Si les changements apportés par ce début d’année parlent de fermetures, de diminution, de protection, de recul, de craintes, de gel…

Si ce n’est pas une relance remplie de projets que l’on vit, mais plutôt la concrétisation des prévisions de prophètes de malheur à la lucidité aussi limpide que douloureuse.

Mardi, tiens, le groupe Garage-Dynamite, avec ses 322 boutiques et ses 4300 employés, a annoncé qu’il se plaçait sous la protection de la loi pour renégocier ses ententes avec ses créanciers, essentiellement les propriétaires des emplacements loués pour les commerces canadiens et américains de ce géant québécois du vêtement.
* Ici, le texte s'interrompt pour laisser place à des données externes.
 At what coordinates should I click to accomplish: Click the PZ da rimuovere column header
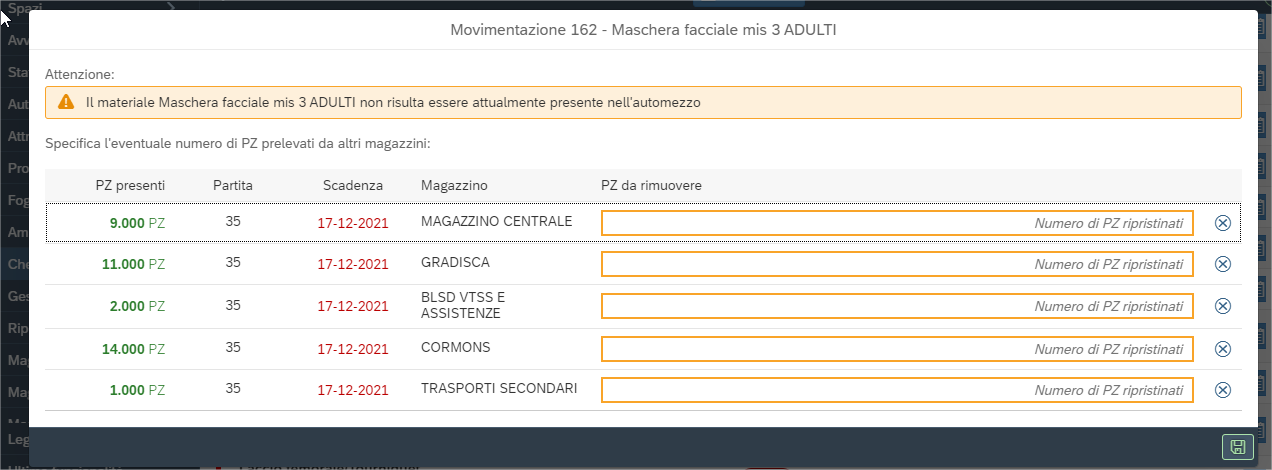coord(650,185)
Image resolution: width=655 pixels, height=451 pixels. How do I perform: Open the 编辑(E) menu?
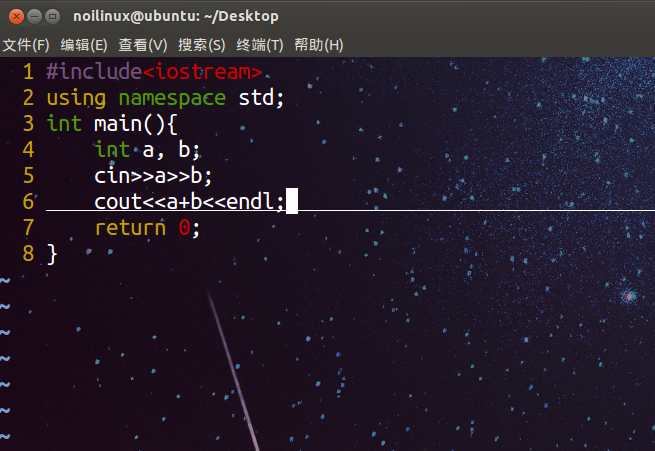pyautogui.click(x=84, y=45)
Après Aldo, Reitmans et Frank & Oak, le voilà lui aussi sérieusement fragilisé.

Son fondateur, Andrew Lutfy, qui annonçait lui-même, dès avril dernier, que la pandémie était en train de créer un cataclysme économique aux dimensions bibliques, est maintenant visé par ses propres prophéties.
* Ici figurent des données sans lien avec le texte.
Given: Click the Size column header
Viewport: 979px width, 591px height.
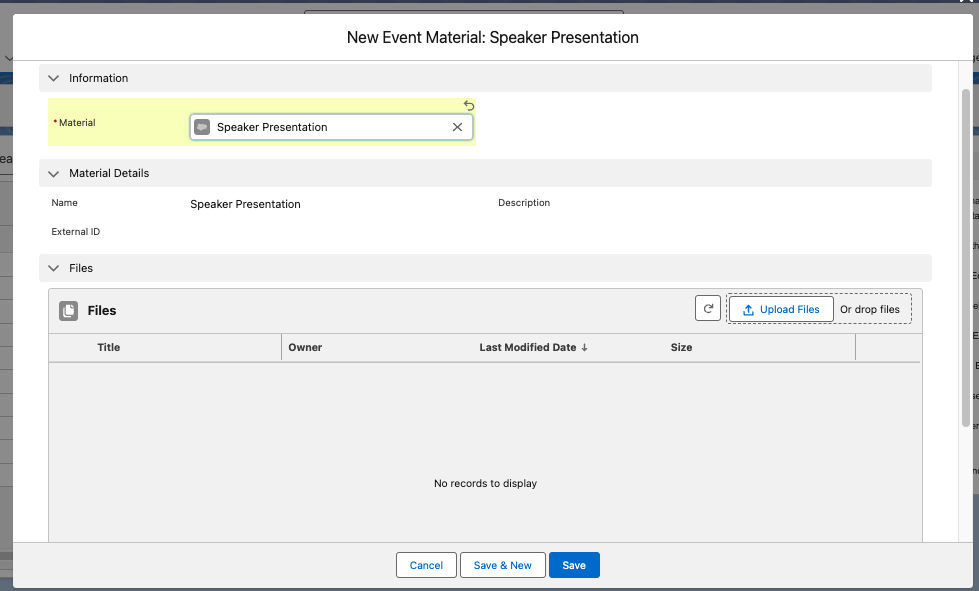Looking at the screenshot, I should [x=681, y=347].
PHOTO DAVID BOILY, ARCHIVES LA PRESSE

Andrew Lutfy, fondateur du groupe Garage-Dynamite

Jusqu’à 70 % des commerces non essentiels devront restructurer leurs dettes, avait-il dit. Le voilà lui-même confronté à cette nécessité et au cœur de la tourmente.

« J’ai eu des meilleures journées », m’a-t-il dit, mardi, durant une longue conversation téléphonique sur la situation.
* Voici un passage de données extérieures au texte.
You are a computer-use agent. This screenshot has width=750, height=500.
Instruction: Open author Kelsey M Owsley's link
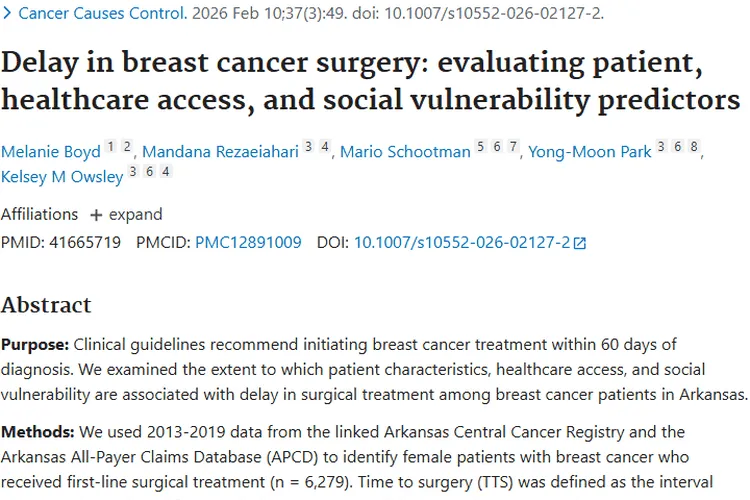pyautogui.click(x=62, y=177)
Soulagé d’avoir eu l’aval des tribunaux pour respirer un peu ?

Mouain…

« On est habitués à nager en eaux troubles, dans la tempête, a-t-il répondu. On est bons en natation. »

« Mais c’est sûr que c’est apprécié d’être sur la terre ferme. »

Il dit qu’entre 5 % et 20 % de ses boutiques devront fermer. Il pense qu’il n’y aura pas de mises à pied parmi les quelque 450 employés du siège social, et moins d’une centaine en entrepôt. Mais qui y croit ?

Malgré une hausse de 200 % des ventes en ligne, l’argent ne rentre pas suffisamment. Les loyers ne sont pas payés.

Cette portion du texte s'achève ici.